What you need to do
Return the lines below word for word, leaving out the pictures.

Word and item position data
★ ★ ★ ★ ★ ★ ★

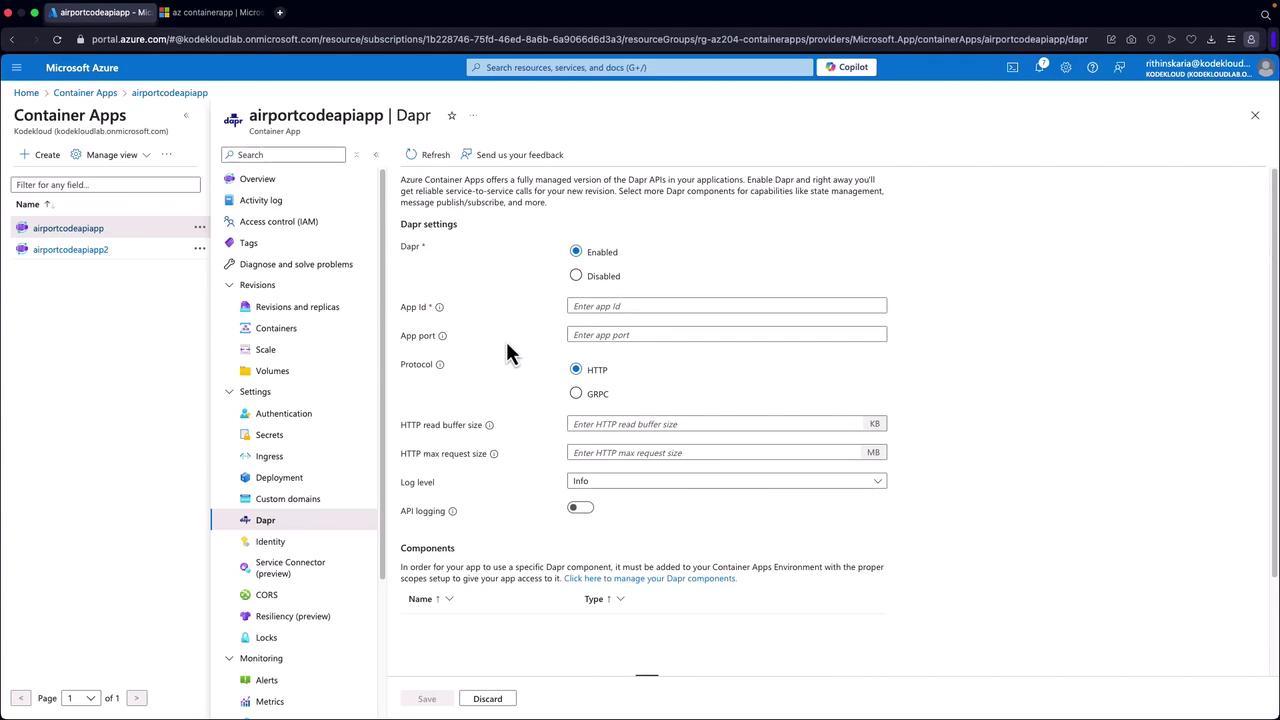1280x720 pixels.
Task: Open the Log level dropdown
Action: [x=726, y=481]
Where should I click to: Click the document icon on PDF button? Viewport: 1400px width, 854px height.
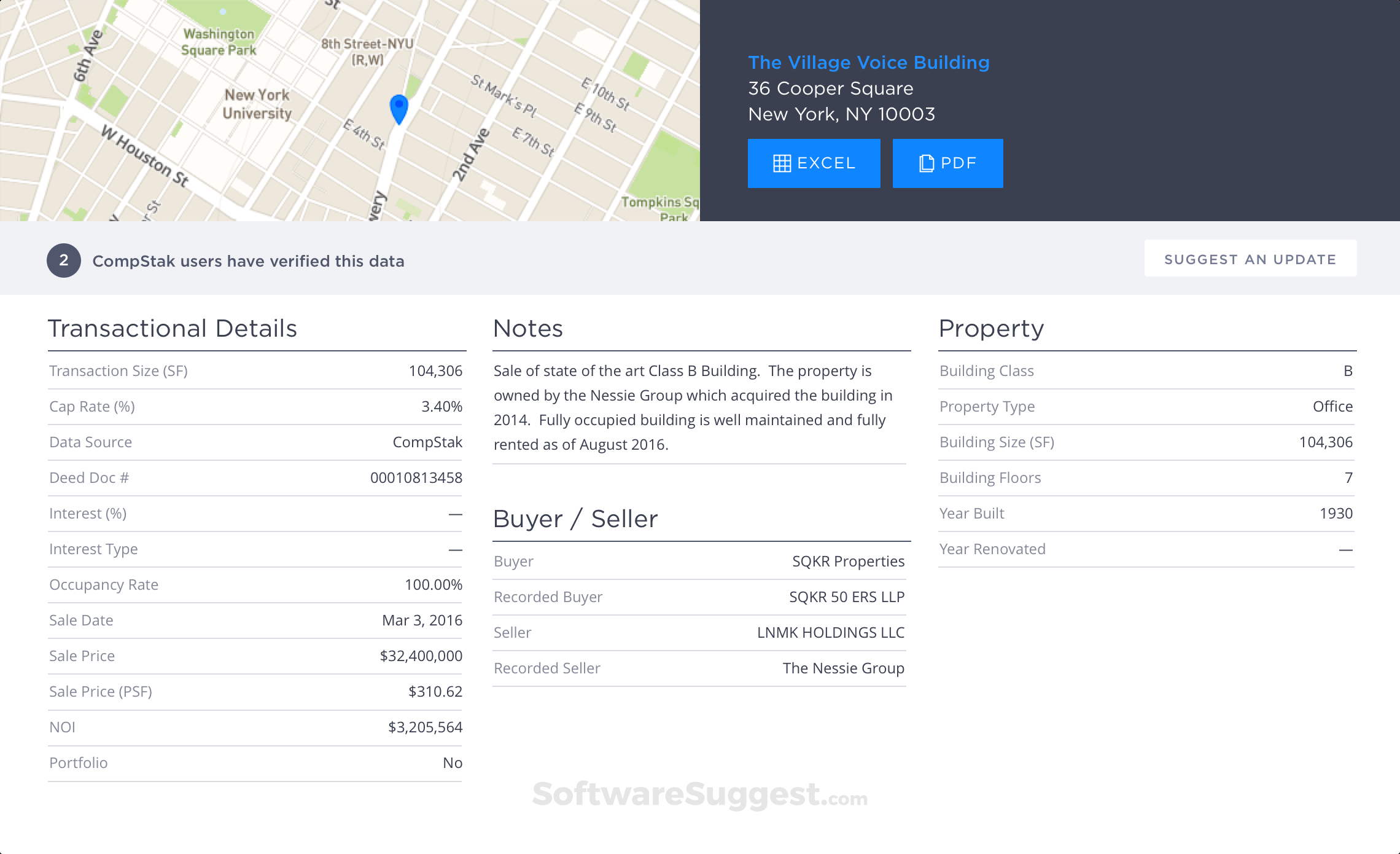(x=925, y=163)
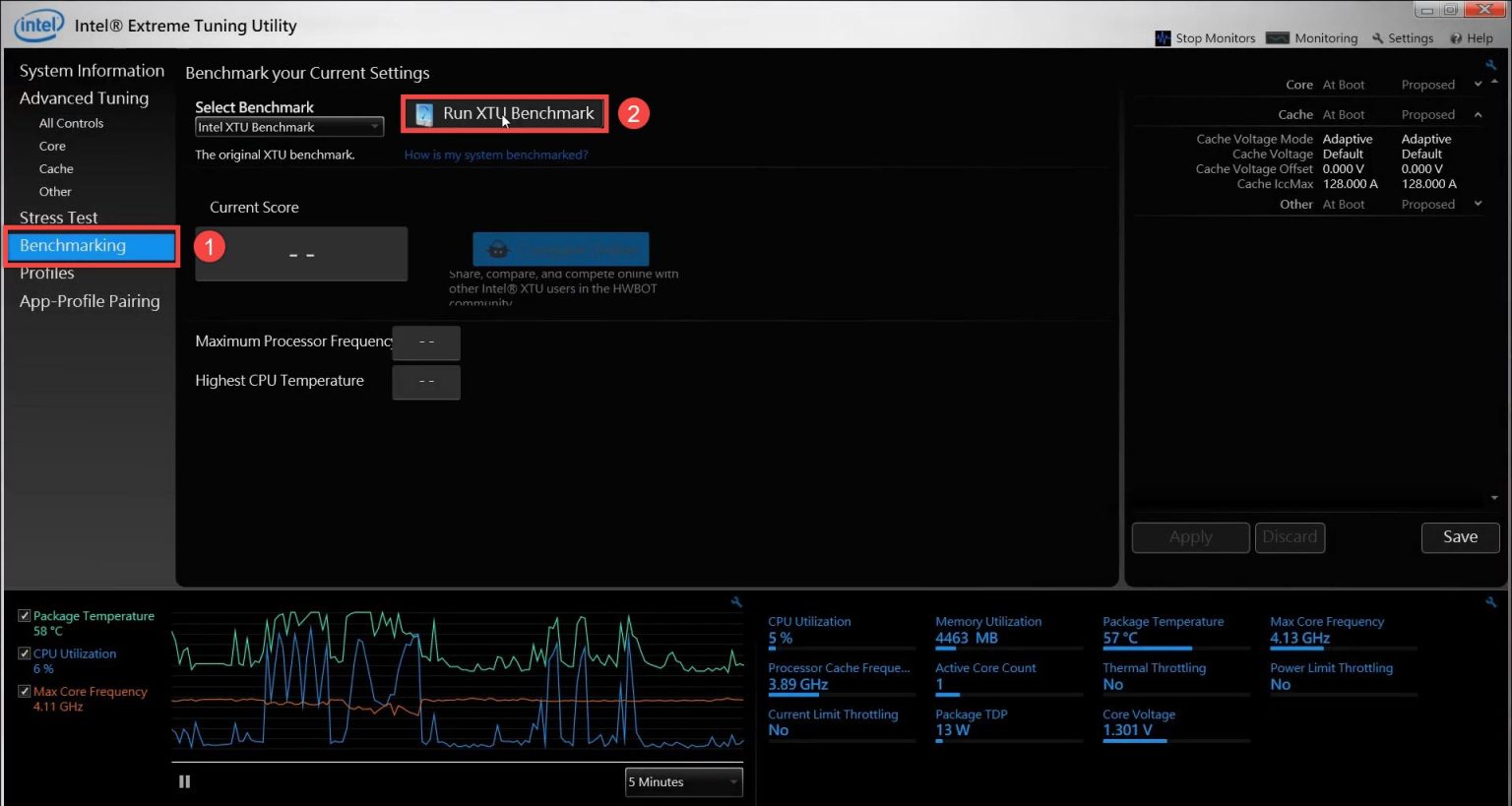The image size is (1512, 806).
Task: Click the Monitoring graph icon in the top bar
Action: coord(1279,37)
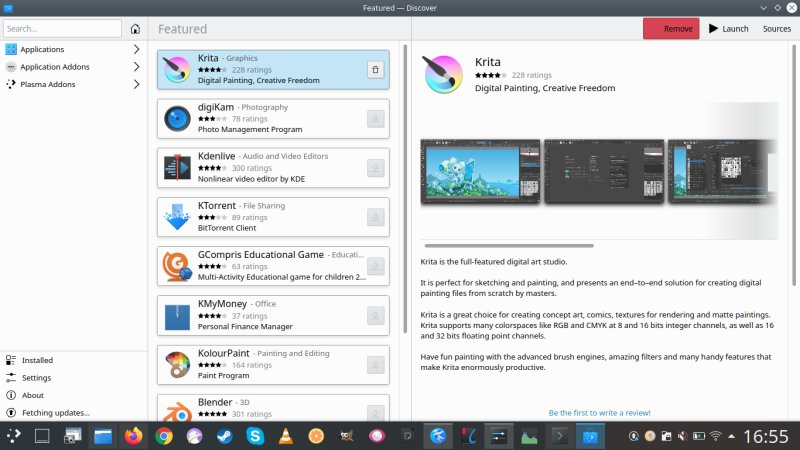Select the Kdenlive app icon in the list

pyautogui.click(x=178, y=168)
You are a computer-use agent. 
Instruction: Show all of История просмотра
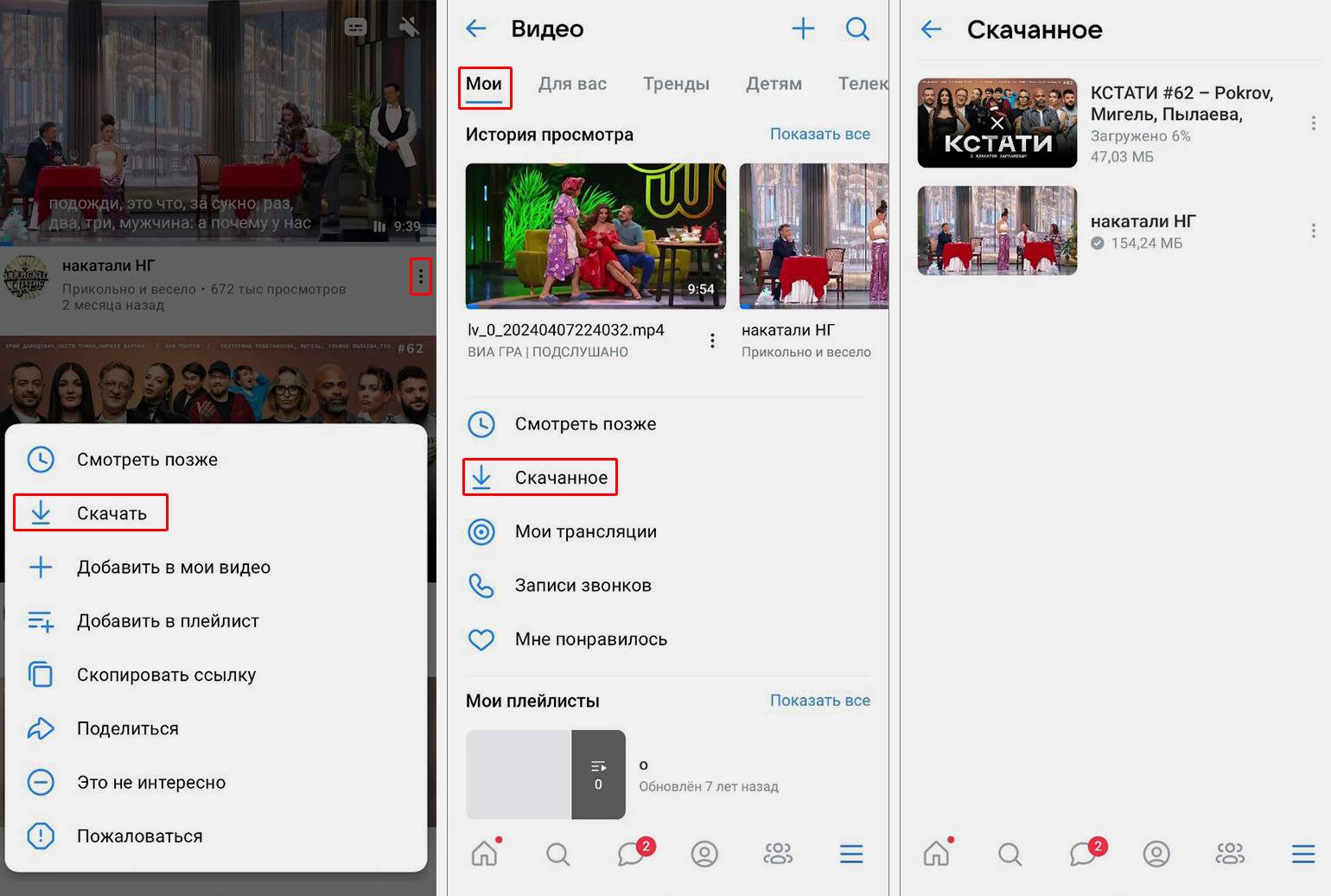coord(819,134)
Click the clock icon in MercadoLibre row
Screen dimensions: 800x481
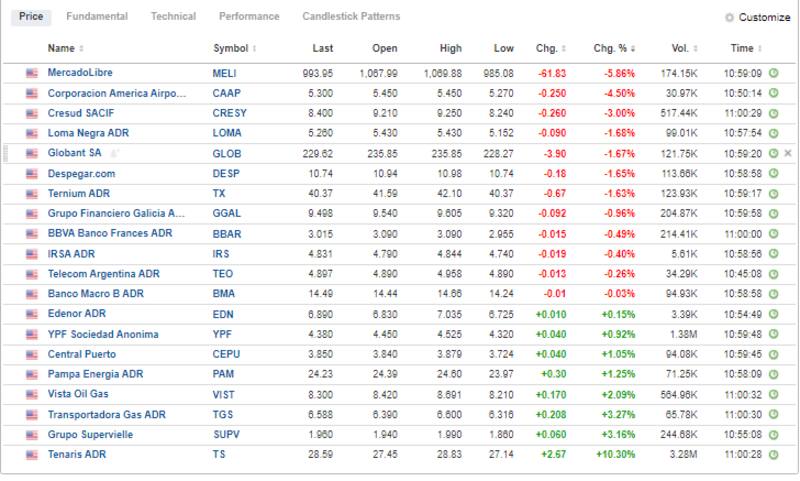[774, 73]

★ ★ ★ ★ ★ ★ ★

The reply
1280x720 pixels.
Task: Open the Log level dropdown
Action: [x=726, y=481]
Where should I click to: Click the document icon on PDF button? Viewport: 1400px width, 854px height.
(x=925, y=163)
The image size is (1512, 806).
Task: Click the Monitoring graph icon in the top bar
Action: coord(1279,37)
Select the Kdenlive app icon in the list

pyautogui.click(x=178, y=168)
You are a computer-use agent. 
Instruction: Show all of История просмотра
coord(819,134)
Click the clock icon in MercadoLibre row
Screen dimensions: 800x481
[774, 73]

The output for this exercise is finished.